Frequently, the author gets so carried away condemning the musicians he hates that they come across as evil comic book super-villains. Still in chapter one, he delivers a scathing account of Altamont and the Rolling Stones’ (described in passing as ‘a band of depraved, drug addicted black magicians’) culpability in the disaster: “What were the Stones doing during this pandemonium? They simply continued playing as long as possible, coldly noting the chaos they had brought about, occasionally leering at one another“. [emphasis mine]. What an image!

Tragic Gullibility:

One thing that’s sad about this delightfully enjoyable book is how much the author gets taken for a ride by all the flash-in-the-pan nobody bands that were affecting a cheesy veneer of satanism in order to sell records to suburban teenage boys in the 80s. I mean, I can believe the Rolling Stones were devoted satanists… but PileDriver? Or Keel? Or jokers like Twisted Sister? Not so much.
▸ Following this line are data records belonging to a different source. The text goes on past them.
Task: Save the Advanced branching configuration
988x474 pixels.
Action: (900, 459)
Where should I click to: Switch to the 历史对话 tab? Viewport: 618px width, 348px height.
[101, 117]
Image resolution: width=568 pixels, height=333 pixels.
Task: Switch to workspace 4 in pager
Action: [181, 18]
There are a few not-so-menacing names that make it as far as Godwin’s countdown of Top 10 Most Satanic Bands Ever. Number four, for example, is Motley Crue: “A ragtag gang of foul mouthed and vulgar fornicators who openly brag of their detestable lifestyles, Motley Crue is Satan’s Pied Piper of the 80s, their siren call dragging thousands of fresh souls down the well-worn ruts of the Highway To Hell.” Yeah… in Tommy Lee’s dreams.

All in all, these parts just remind you more than anything else about how goofball mainstream metal mores were in the 80s until Nirvana restored some sense of seriousness.
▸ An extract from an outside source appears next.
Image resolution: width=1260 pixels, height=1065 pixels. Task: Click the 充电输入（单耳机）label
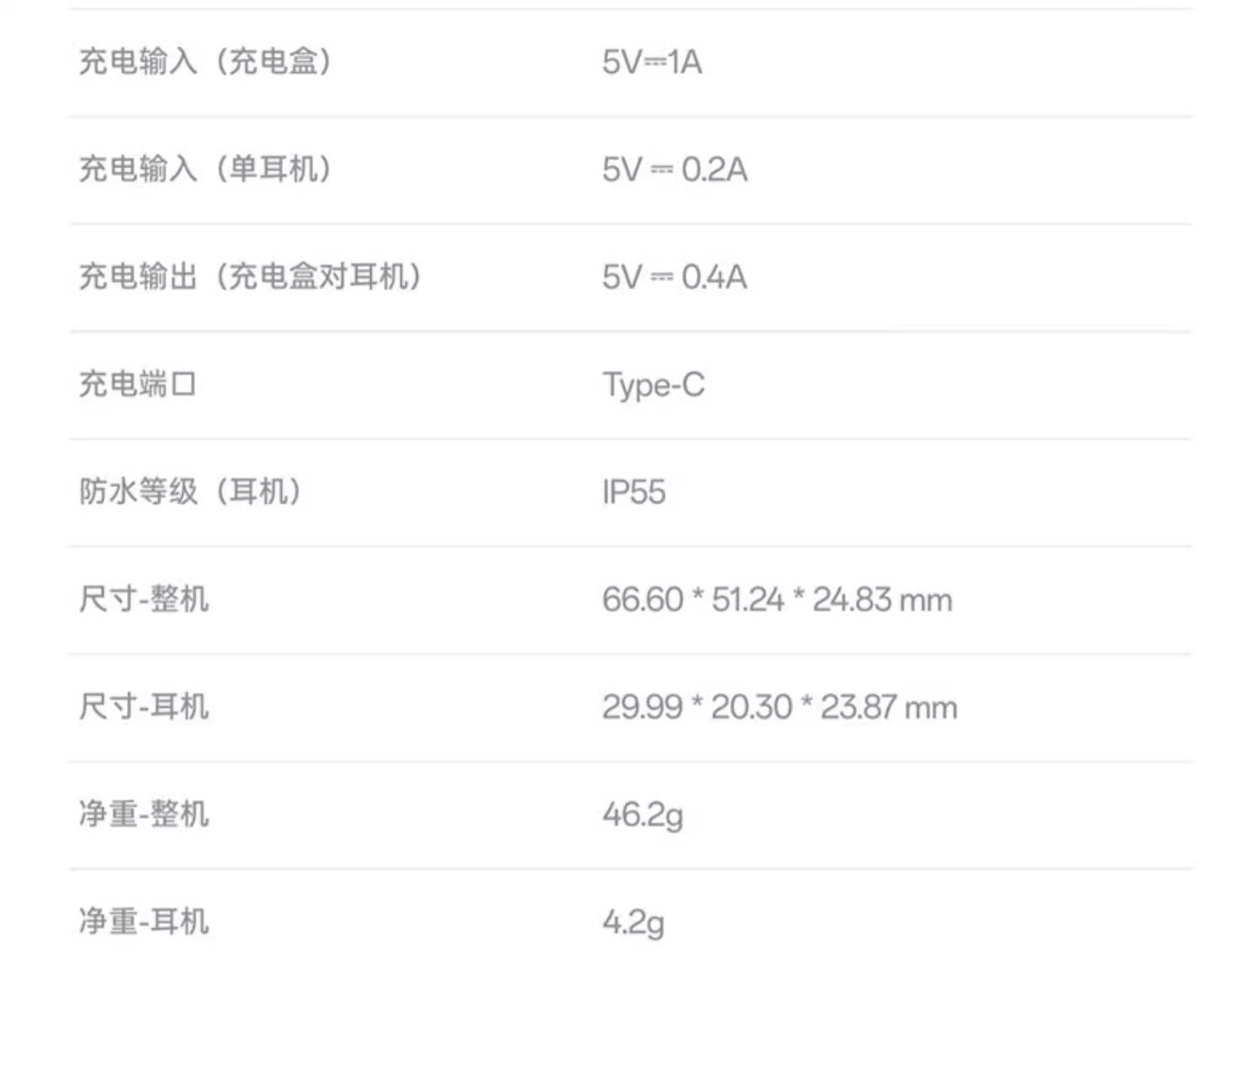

(Number ten on Godwin’s public enemy list is the totally negligible W.A.S.P.)

Strange moments of lucidity:

Just when you think he’s gone totally off the rails, Godwin comes up with something strangely probable. Consider, for example, his explanation for the shooting of John Lennon: Lennon, in his telling, had dropped out of the Rock-n-Roll lifestyle by the mid-70s and was instead producing records like “Double Fantasy”, an album described as “a record filled with passionate devotion to wife and family”. In Godwin’s telling, Satan is now spurned and sends Mark Chapman after Lennon because the latter has gone off the reservation. In conclusion? “Lennon had outlived his usefulness as the Devil’s slave, and he ceast to exist”. There’s a certain logic to this– certainly, it’s more believable than ‘some random nut read too much JD Salinger and decided that Lennon needed to die.’

And, lastly, the chapter on Punks:

I can’t end this without mentioning the fantastic chapter on Punk rock (which Godwin believes in somehow tied in with England, socialism, and a determination on the part of the dark lord to overthrow capitalism). A few passages:

We remember to well what Punks and their music were like in the Seventies — a screaming, cursing, insane mob of monsters. Let’s take a look at Punk today.
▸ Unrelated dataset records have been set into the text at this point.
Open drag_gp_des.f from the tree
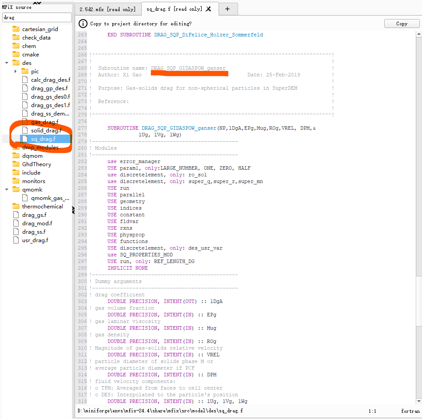 click(x=49, y=88)
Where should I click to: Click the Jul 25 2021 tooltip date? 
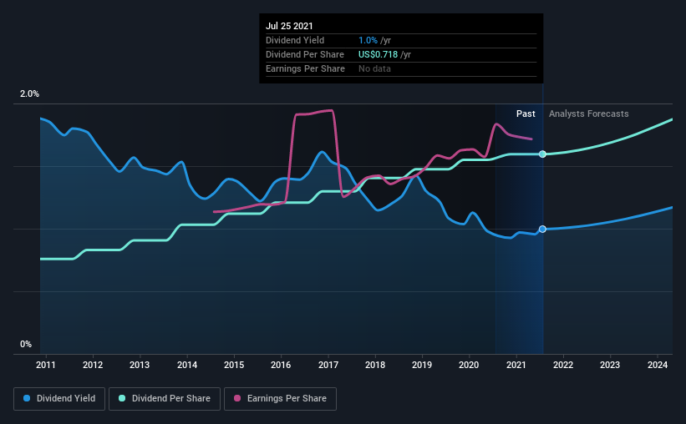289,26
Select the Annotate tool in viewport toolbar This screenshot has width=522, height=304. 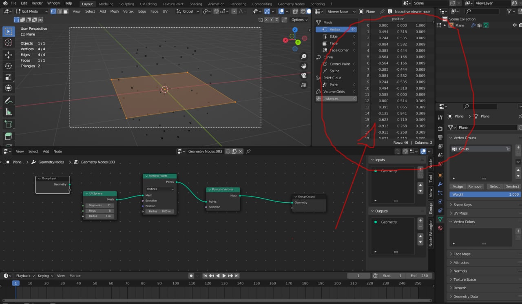click(x=9, y=101)
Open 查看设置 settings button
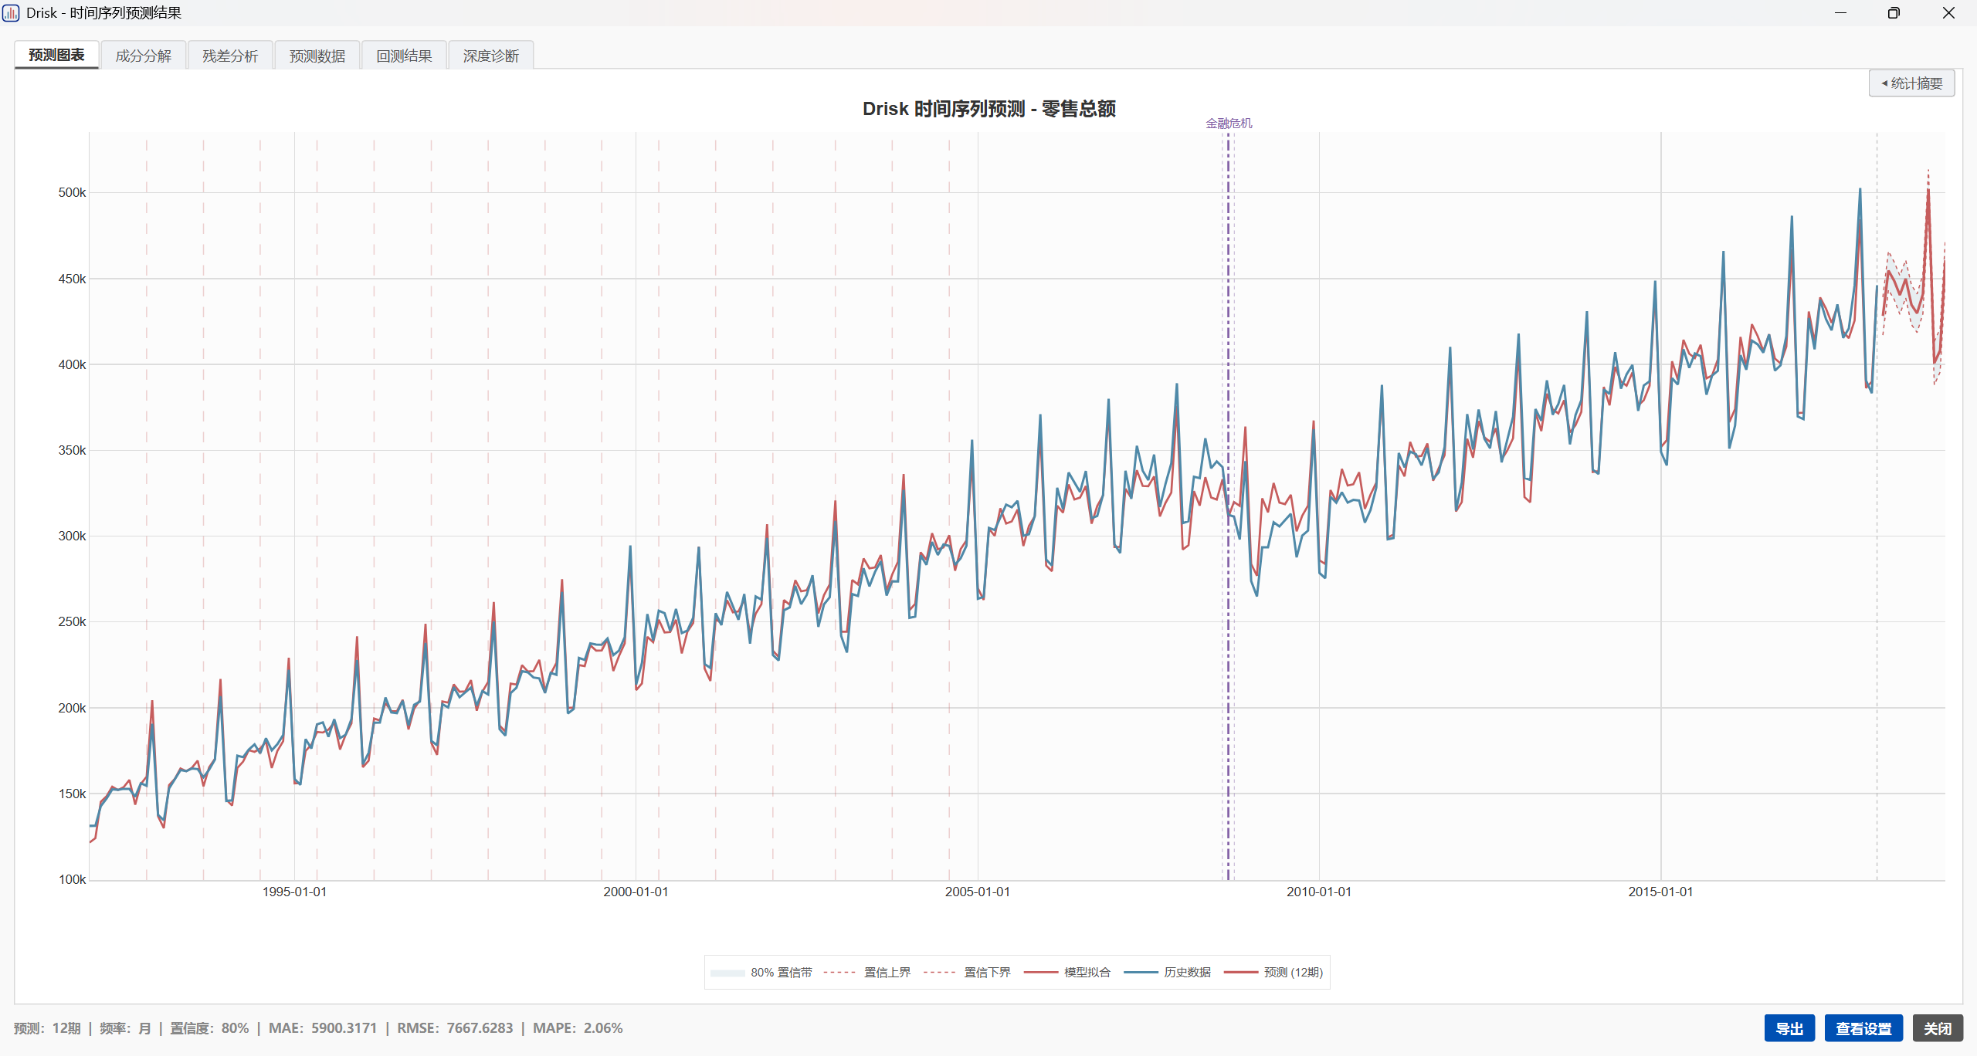Viewport: 1977px width, 1056px height. click(1863, 1028)
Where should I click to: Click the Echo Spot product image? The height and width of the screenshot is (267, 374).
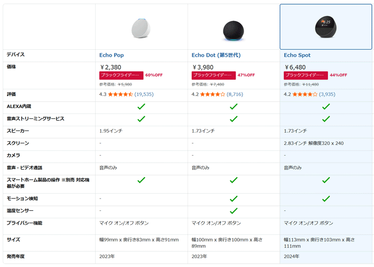pyautogui.click(x=326, y=27)
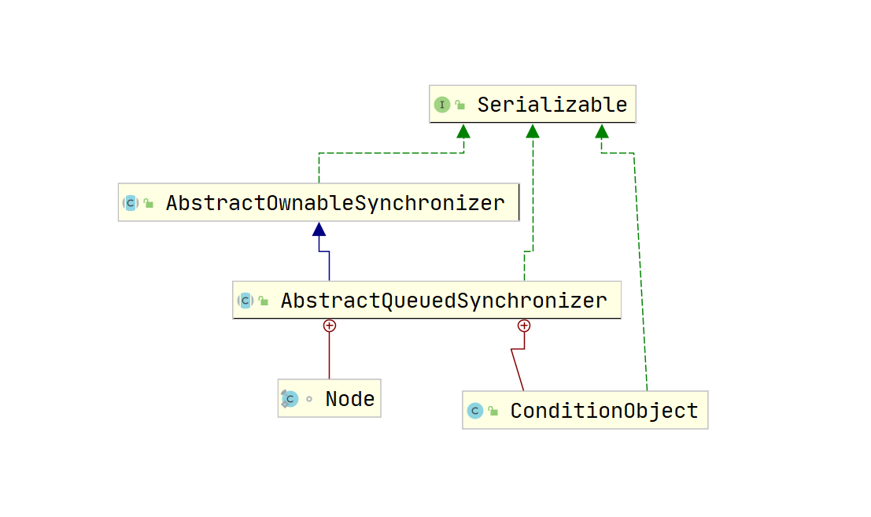Click the blue inheritance arrowhead under AbstractOwnableSynchronizer
Screen dimensions: 871x517
319,229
Another simmering, steam-bath night is descending on Los Angeles in the sweltering summer of 1986…. In defoliated, bombed out suburbs like West Hollywood, the Punks, or “street survivors,” as they are also called…

Street survivors?

…. mass on the trashy sidewalks outside their favorite Rock & Roll clubs. California punks come from far and wide to join in Fascist sprees of Nazish violence and blood-letting, a feast of “slam dancing” that leaves many with broken bones, slashed faces and busted heads.

Some sections of Los Angeles have been completely taken over by Punks. Santa Monica Boulevard is a good example. The place is a nightmare in 3D, a living, breathing abomination, a riveting and horrible example of what thirty years of Rock & Roll has mutated and produced in our young people and our culture. If you ever drive through this area, keep your doors locked and your windows up.

Many Punk clubs here resemble fortresses with barred windows, heavy doors with peepholes and walls thick enough to repel any enemy invasion. People stand in the street, threatening passerby and harassing traffic. Others lounge on upturned garbage cans, or squat on the sidewalks, bored, waiting for some “action”.

I could really go on with this forever. But, time to sign off and go find some “action”.